#### [Text provided]
For myself I have Tubbs Wilderness snowshoes that come with ratchet strap in front so I keep the rear strap fixed and once I slide my boot in place I simply push the strap tongue into the ratchet that usually is pretty quick. It seems with MSR EVOs one needs to do a bit more work and I wonder about the best way to make this fast.
 
I also keep the heel set on the current/older model Posilock/Duofit-type bindings. They are definitely a little more work than the Tubbs systems but I feel the benefits of the system outweigh the extra few seconds. FWIW, the next iteration of the Posilock system will be faster. You also won't have to buy screws or cable ties to keep things under control.
 
Thanks for your comments - I will probably do something along the lines you suggest, but perhaps I will try these snowshoes myself first. The sales guy at REI suggested that I get extensions for them and that should work for me. Now, I just need some snow near home!
 
I was out hiking with someone who had a pair of MSR snowshoes with Posilock bindings yesterday. The snowshoes were bought last year and had only used them a few times. before he had a binding fail. The front strap is ratcheted with a split red plastic tab on either side of the strap. Both sides of the tab have to be depressed to release the strap. One of the halves of the tab snapped off. He called MSR and he claimed he has some pushback from MSR that is wasnt a material failure. Eventually they sent him one of the current model redesigned bindings that looks more robust and tried to charge him for it. We used the snowshoes all day in ideal conditions, not icy or rocky. When he got back to the trailhead he discovered that the same tab was broken off on the remaining old binding. The bindings dont fail when the tab breaks off, they just will not release. Since I didn't own them I didn't get a good look but it sure looks as like this double tab arrangement is weak point to look out for. I searched around a bit on the web and have not seen any reports of failures.

Reminds me of the old Denali series of snowshoes that took several years of yearly fixes and upgrades to finally end up with a durable design.
 
I was out hiking with someone who had a pair of MSR snowshoes with Posilock bindings yesterday. The snowshoes were bought last year and had only used them a few times. before he had a binding fail. The front strap is ratcheted with a split red plastic tab on either side of the strap. Both sides of the tab have to be depressed to release the strap. One of the halves of the tab snapped off. He called MSR and he claimed he has some pushback from MSR that is wasnt a material failure. Eventually they sent him one of the current model redesigned bindings that looks more robust and tried to charge him for it. We used the snowshoes all day in ideal conditions, not icy or rocky. When he got back to the trailhead he discovered that the same tab was broken off on the remaining old binding. The bindings dont fail when the tab breaks off, they just will not release. Since I didn't own them I didn't get a good look but it sure looks as like this double tab arrangement is weak point to look out for. I searched around a bit on the web and have not seen any reports of failures.

Reminds me of the old Denali series of snowshoes that took several years of yearly fixes and upgrades to finally end up with a durable design.

Those sound like the HyperLink bindings. The posilocks don't have any ratchets on them.

Also, note that all Ascent model snowshoes are on closeout right now. If you're happy with the current Posilocks you might want to buy now before things change.

#### [Extracted data]
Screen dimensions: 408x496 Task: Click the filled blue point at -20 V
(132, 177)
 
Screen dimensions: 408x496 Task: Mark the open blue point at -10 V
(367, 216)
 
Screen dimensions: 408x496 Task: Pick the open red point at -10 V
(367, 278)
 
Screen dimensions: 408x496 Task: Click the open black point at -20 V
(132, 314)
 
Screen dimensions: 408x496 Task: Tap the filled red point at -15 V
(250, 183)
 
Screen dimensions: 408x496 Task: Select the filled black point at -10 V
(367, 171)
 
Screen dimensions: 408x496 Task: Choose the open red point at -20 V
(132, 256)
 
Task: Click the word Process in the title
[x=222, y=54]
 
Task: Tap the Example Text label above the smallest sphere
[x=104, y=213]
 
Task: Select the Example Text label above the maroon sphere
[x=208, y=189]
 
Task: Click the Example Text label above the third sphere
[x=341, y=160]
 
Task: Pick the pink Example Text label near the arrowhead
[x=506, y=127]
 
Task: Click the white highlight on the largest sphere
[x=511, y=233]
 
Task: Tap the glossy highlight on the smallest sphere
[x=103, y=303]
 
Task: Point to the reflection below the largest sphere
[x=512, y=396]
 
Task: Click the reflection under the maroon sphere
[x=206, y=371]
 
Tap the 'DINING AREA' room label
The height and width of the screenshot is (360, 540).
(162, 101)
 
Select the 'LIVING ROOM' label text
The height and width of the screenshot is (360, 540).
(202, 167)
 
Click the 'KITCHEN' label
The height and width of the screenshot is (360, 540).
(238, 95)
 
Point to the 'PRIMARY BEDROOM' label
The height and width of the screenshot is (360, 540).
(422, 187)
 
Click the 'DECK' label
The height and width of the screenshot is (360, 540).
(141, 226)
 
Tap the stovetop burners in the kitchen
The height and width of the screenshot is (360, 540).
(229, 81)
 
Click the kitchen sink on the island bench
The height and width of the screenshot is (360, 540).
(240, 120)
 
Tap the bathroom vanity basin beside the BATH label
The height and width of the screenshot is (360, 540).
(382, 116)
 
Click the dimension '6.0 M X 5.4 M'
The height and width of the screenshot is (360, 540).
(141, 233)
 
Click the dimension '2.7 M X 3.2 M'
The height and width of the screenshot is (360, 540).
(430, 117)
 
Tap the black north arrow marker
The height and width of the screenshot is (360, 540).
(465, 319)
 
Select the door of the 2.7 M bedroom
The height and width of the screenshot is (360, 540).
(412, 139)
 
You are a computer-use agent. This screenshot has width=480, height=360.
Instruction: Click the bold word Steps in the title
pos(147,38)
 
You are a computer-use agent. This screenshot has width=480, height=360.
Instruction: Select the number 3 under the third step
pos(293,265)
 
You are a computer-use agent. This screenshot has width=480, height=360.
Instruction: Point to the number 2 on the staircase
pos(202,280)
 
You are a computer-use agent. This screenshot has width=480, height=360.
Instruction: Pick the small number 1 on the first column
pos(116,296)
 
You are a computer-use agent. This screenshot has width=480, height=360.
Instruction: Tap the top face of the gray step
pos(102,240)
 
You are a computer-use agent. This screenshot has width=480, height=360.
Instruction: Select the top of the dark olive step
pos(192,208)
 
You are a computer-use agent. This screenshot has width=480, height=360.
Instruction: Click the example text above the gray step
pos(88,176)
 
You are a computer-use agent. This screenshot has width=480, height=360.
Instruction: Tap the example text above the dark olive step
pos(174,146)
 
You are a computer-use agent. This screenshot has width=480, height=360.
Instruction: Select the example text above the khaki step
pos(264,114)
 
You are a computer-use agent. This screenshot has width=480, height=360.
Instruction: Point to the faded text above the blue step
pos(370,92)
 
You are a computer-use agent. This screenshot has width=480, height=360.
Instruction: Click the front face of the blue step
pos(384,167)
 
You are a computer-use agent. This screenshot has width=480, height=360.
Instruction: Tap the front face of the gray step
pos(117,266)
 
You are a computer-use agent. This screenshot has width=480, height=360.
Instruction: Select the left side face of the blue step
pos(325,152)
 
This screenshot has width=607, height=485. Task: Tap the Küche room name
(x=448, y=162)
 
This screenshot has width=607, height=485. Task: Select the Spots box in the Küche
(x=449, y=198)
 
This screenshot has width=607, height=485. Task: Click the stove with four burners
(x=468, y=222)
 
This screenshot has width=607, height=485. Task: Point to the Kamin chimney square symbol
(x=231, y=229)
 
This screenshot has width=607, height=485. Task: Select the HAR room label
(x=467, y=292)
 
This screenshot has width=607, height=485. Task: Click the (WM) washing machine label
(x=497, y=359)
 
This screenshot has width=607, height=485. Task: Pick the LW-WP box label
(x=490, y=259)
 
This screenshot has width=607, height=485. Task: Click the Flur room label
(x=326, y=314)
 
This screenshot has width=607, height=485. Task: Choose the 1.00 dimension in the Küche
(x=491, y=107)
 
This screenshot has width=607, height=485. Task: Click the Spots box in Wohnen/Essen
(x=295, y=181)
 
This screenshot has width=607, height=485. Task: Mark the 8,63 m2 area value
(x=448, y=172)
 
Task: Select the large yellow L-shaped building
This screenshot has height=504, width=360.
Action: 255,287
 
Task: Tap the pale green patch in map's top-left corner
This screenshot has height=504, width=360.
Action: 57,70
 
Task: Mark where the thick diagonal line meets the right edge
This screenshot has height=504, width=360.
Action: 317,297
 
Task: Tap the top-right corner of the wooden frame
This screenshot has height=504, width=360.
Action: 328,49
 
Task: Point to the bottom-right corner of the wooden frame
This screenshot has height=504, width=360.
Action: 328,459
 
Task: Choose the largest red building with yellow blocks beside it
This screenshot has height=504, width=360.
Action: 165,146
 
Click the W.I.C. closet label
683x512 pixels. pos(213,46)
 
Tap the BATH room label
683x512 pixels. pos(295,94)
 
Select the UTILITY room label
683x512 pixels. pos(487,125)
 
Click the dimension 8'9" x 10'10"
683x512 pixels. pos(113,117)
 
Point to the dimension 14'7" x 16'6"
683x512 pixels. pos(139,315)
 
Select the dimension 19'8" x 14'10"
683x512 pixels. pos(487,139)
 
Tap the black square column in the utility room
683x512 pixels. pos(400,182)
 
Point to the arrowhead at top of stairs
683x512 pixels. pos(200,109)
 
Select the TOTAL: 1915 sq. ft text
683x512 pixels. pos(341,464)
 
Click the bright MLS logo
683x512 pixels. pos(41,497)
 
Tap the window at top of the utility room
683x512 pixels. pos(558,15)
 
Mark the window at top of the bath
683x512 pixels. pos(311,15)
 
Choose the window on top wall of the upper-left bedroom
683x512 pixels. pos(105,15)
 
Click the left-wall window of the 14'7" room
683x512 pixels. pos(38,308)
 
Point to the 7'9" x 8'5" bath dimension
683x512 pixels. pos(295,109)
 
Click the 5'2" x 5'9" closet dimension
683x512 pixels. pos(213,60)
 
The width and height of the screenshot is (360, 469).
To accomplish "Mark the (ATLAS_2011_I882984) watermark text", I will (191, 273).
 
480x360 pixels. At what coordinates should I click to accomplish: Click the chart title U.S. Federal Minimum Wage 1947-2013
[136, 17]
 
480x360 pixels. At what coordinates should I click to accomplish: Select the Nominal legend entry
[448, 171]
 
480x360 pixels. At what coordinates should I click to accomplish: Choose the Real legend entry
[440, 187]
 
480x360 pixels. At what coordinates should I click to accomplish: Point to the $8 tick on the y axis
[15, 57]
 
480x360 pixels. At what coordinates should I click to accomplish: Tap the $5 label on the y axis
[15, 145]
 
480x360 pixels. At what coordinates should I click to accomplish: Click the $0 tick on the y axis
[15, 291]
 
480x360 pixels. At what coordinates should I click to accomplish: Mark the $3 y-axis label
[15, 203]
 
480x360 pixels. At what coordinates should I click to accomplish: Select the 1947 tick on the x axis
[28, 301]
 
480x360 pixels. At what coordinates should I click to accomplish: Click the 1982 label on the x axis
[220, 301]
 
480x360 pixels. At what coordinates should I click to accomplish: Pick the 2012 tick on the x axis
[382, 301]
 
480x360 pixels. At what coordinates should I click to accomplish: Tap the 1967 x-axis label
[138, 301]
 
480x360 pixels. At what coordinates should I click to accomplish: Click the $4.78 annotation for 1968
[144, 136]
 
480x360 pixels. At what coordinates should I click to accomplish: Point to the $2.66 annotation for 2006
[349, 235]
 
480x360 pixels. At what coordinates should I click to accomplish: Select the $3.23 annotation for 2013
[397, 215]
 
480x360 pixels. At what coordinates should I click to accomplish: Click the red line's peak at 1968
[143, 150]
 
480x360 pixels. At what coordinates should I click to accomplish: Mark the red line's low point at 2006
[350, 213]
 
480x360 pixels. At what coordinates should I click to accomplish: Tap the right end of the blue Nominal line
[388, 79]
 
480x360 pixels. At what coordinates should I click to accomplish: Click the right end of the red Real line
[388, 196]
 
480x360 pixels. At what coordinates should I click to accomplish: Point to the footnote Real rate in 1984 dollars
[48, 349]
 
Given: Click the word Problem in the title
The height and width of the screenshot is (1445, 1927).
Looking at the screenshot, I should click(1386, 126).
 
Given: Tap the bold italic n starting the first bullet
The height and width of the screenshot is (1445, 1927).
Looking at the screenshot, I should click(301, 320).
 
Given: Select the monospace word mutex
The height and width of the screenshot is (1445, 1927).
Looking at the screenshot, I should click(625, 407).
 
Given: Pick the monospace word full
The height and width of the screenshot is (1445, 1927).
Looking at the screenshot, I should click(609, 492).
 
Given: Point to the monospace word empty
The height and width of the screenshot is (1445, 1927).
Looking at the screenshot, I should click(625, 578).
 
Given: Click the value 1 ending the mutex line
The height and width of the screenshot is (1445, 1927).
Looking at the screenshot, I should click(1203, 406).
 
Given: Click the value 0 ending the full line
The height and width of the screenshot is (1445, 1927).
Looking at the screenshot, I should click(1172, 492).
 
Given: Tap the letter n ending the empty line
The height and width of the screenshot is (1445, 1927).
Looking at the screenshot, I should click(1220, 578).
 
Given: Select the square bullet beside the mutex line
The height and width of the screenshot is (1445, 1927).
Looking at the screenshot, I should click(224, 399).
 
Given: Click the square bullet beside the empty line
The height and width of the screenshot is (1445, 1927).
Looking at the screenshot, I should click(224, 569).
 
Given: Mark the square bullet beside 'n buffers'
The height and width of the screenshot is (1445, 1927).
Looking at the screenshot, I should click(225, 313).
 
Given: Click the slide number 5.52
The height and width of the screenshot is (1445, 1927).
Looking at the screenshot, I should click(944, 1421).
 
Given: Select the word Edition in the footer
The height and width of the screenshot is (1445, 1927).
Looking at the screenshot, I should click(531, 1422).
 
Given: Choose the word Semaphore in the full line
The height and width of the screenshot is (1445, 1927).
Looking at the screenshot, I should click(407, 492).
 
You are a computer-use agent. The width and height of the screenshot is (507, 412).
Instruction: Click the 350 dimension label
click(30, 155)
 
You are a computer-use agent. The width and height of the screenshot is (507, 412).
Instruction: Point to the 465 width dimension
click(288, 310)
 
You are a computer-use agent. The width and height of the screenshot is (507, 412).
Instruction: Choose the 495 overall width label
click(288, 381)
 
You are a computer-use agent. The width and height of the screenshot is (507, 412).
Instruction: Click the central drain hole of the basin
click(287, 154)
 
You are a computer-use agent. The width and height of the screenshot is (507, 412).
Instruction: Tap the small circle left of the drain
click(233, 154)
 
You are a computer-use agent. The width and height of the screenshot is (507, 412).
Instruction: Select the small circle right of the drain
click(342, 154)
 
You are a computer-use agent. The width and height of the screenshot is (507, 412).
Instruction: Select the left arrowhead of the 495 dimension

#### [Exercise aim]
List every snowshoe model or series named in the snowshoe discussion.

#### [Full answer]
- Tubbs Wilderness
- MSR EVO
- Denali series
- Ascent